THE ARMCHAIR REVIEWER
Allen J. Hubin


JEREMIAH HEALY Swan Dive

JEREMIAH HEALY – Swan Dive. Harper & Row, hardcover, 1988. Pocket, paperback, 1989.

   Your name is John Francis Cuddy, Boston private eye. You’ve lost your beloved wife to cancer, and you go frequently to commune at her gravesite, to leave a flower, to talk with her about what’s happening in your life.

   What’s happening Is Nancy Meagher, an assistant D.A., whom you may come to love when your affections recover from wifely loss. What’s also happening is that a friend, a fearfully incompetent lawyer named Chris, with a wife in the latter stages of M.S., asks you to help in a divorce action he’s handling.

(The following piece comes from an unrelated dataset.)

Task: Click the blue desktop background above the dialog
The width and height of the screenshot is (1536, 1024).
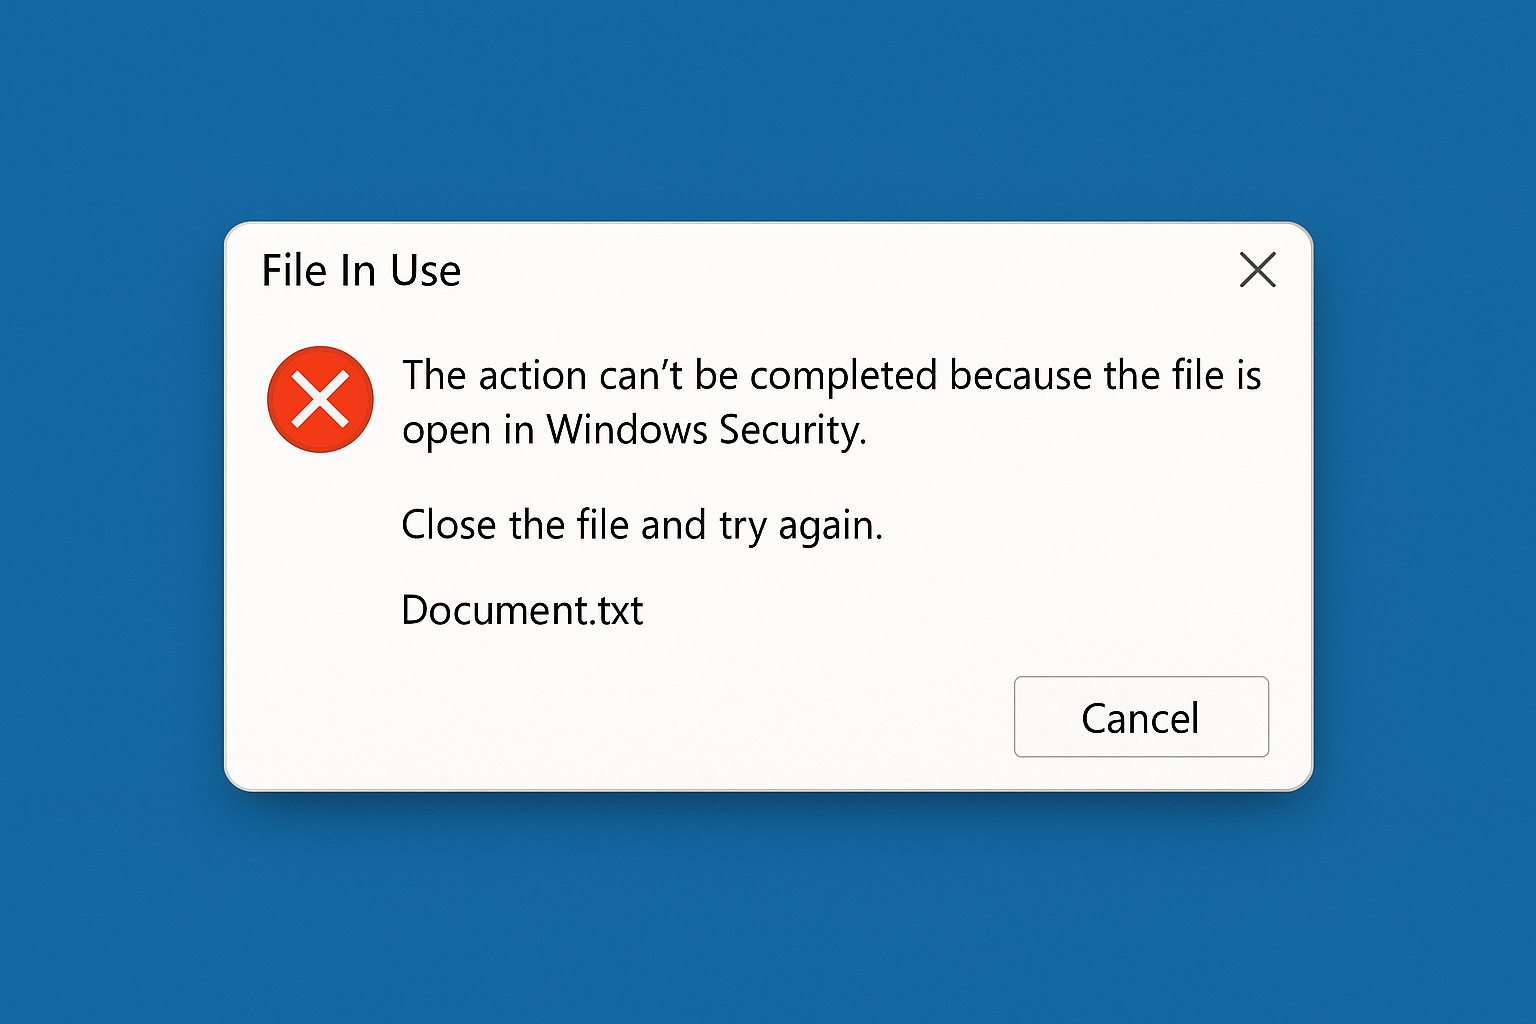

   Wants you as a bodyguard, actually, since he’s afraid of the husband. With good reason, it develops, for soon you’re fighting for your life in the underbelly of the city, and the cops have your name on a double murder.

   This is Swan Dive by Jeremiah Healy, a very satisfying read as Cuddy tries to find the way out of a no-win situation.

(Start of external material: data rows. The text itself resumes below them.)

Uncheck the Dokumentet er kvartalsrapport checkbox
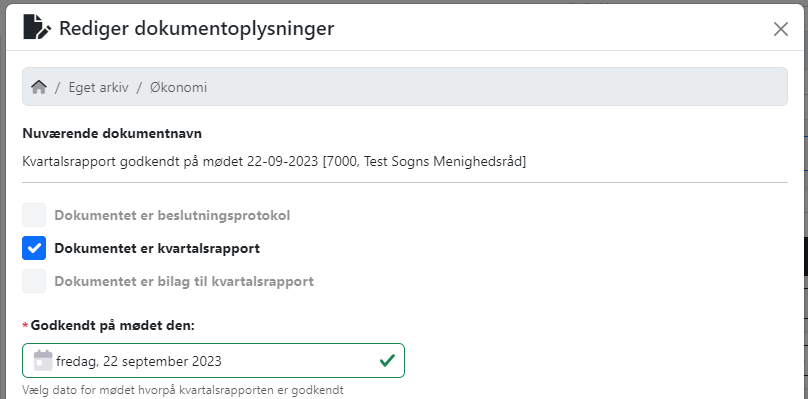The height and width of the screenshot is (399, 808). coord(34,248)
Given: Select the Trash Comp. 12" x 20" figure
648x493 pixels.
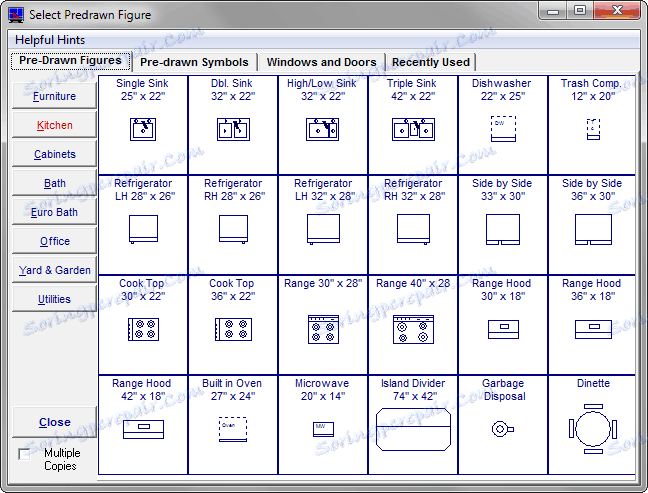Looking at the screenshot, I should [592, 125].
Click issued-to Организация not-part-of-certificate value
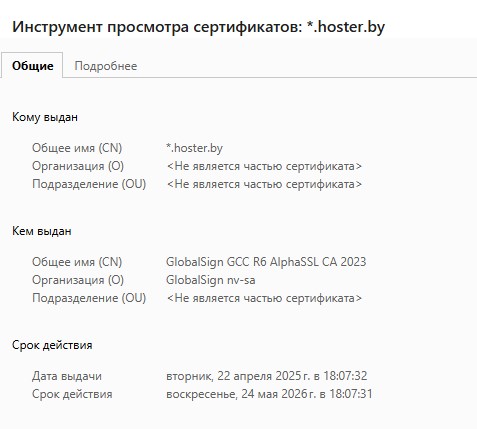This screenshot has height=429, width=477. (x=264, y=166)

— Reprinted from The MYSTERY FANcier,
       Vol. 11, No. 1, Winter 1989.


Editorial Comment:   Swan Dive was the fourth of 13 novel adventures of PI John Francis Cuddy; there have also been two short story collections. Since the most recent novel was Spiral in 1999, it is safe to assume that after nearly automatic yearly appearances over a period of fifteen years, there will be no more.